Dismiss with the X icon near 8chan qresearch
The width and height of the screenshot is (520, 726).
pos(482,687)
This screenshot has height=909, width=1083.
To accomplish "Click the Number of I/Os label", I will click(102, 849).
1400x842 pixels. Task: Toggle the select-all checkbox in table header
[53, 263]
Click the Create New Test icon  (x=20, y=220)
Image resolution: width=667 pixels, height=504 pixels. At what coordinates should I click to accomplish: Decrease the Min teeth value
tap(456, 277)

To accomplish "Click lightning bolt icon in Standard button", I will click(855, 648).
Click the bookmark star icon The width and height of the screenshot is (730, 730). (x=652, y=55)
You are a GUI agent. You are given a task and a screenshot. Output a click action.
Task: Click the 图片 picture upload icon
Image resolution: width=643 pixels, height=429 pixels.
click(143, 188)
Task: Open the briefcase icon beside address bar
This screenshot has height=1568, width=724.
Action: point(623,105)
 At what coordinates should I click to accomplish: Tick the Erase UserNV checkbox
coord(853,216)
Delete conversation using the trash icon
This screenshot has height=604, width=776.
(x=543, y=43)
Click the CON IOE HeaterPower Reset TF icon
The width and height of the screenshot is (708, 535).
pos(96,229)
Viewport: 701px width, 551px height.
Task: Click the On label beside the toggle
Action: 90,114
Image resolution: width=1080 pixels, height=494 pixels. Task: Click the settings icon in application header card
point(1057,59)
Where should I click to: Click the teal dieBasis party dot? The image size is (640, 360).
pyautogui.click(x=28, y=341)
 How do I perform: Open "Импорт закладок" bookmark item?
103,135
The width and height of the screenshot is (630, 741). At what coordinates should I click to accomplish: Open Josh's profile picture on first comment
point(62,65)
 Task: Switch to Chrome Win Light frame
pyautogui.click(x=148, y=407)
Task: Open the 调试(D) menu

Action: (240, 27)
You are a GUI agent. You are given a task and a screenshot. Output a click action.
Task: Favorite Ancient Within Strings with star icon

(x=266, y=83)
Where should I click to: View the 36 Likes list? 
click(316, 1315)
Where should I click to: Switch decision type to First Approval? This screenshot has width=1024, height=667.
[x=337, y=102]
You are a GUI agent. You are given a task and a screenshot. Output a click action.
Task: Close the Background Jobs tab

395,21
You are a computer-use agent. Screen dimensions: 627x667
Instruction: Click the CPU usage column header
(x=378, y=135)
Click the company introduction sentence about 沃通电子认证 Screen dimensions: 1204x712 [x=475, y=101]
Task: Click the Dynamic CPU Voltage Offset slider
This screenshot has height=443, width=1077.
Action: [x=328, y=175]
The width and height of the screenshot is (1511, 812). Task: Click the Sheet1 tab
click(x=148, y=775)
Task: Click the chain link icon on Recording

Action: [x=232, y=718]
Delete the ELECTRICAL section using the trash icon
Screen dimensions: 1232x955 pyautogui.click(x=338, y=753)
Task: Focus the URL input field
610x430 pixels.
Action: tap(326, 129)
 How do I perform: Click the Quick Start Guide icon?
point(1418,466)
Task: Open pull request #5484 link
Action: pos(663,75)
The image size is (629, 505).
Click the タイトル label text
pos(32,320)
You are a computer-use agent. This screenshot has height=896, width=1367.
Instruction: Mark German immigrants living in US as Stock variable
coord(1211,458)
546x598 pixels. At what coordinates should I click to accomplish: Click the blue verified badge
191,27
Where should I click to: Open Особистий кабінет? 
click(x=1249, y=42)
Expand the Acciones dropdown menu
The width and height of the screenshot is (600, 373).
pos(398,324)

+===+

> [Exercise requirements] Line by line, write out the whole listing exactly.

> [Answer area]
Dismiss with the X icon near 8chan qresearch
The width and height of the screenshot is (520, 726).
pos(482,687)
This screenshot has height=909, width=1083.
To accomplish "Click the Number of I/Os label", I will click(102, 849).
1400x842 pixels. Task: Toggle the select-all checkbox in table header
[53, 263]
Click the Create New Test icon  (x=20, y=220)
Image resolution: width=667 pixels, height=504 pixels. At what coordinates should I click to accomplish: Decrease the Min teeth value
tap(456, 277)

To accomplish "Click lightning bolt icon in Standard button", I will click(855, 648).
Click the bookmark star icon The width and height of the screenshot is (730, 730). (x=652, y=55)
You are a GUI agent. You are given a task and a screenshot. Output a click action.
Task: Click the 图片 picture upload icon
Image resolution: width=643 pixels, height=429 pixels.
click(143, 188)
Task: Open the briefcase icon beside address bar
This screenshot has height=1568, width=724.
Action: point(623,105)
 At what coordinates should I click to accomplish: Tick the Erase UserNV checkbox
coord(853,216)
Delete conversation using the trash icon
This screenshot has height=604, width=776.
(x=543, y=43)
Click the CON IOE HeaterPower Reset TF icon
The width and height of the screenshot is (708, 535).
pos(96,229)
Viewport: 701px width, 551px height.
Task: Click the On label beside the toggle
Action: 90,114
Image resolution: width=1080 pixels, height=494 pixels. Task: Click the settings icon in application header card
point(1057,59)
Where should I click to: Click the teal dieBasis party dot? The image size is (640, 360).
pyautogui.click(x=28, y=341)
 How do I perform: Open "Импорт закладок" bookmark item?
103,135
The width and height of the screenshot is (630, 741). At what coordinates should I click to accomplish: Open Josh's profile picture on first comment
point(62,65)
 Task: Switch to Chrome Win Light frame
pyautogui.click(x=148, y=407)
Task: Open the 调试(D) menu

Action: (240, 27)
You are a GUI agent. You are given a task and a screenshot. Output a click action.
Task: Favorite Ancient Within Strings with star icon

(x=266, y=83)
Where should I click to: View the 36 Likes list? 
click(316, 1315)
Where should I click to: Switch decision type to First Approval? This screenshot has width=1024, height=667.
[x=337, y=102]
You are a GUI agent. You are given a task and a screenshot. Output a click action.
Task: Close the Background Jobs tab

395,21
You are a computer-use agent. Screen dimensions: 627x667
Instruction: Click the CPU usage column header
(x=378, y=135)
Click the company introduction sentence about 沃通电子认证 Screen dimensions: 1204x712 [x=475, y=101]
Task: Click the Dynamic CPU Voltage Offset slider
This screenshot has height=443, width=1077.
Action: [x=328, y=175]
The width and height of the screenshot is (1511, 812). Task: Click the Sheet1 tab
click(x=148, y=775)
Task: Click the chain link icon on Recording

Action: [x=232, y=718]
Delete the ELECTRICAL section using the trash icon
Screen dimensions: 1232x955 pyautogui.click(x=338, y=753)
Task: Focus the URL input field
610x430 pixels.
Action: tap(326, 129)
 How do I perform: Click the Quick Start Guide icon?
point(1418,466)
Task: Open pull request #5484 link
Action: pos(663,75)
The image size is (629, 505).
Click the タイトル label text
pos(32,320)
You are a computer-use agent. This screenshot has height=896, width=1367.
Instruction: Mark German immigrants living in US as Stock variable
coord(1211,458)
546x598 pixels. At what coordinates should I click to accomplish: Click the blue verified badge
191,27
Where should I click to: Open Особистий кабінет? 
click(x=1249, y=42)
Expand the Acciones dropdown menu
The width and height of the screenshot is (600, 373).
pos(398,324)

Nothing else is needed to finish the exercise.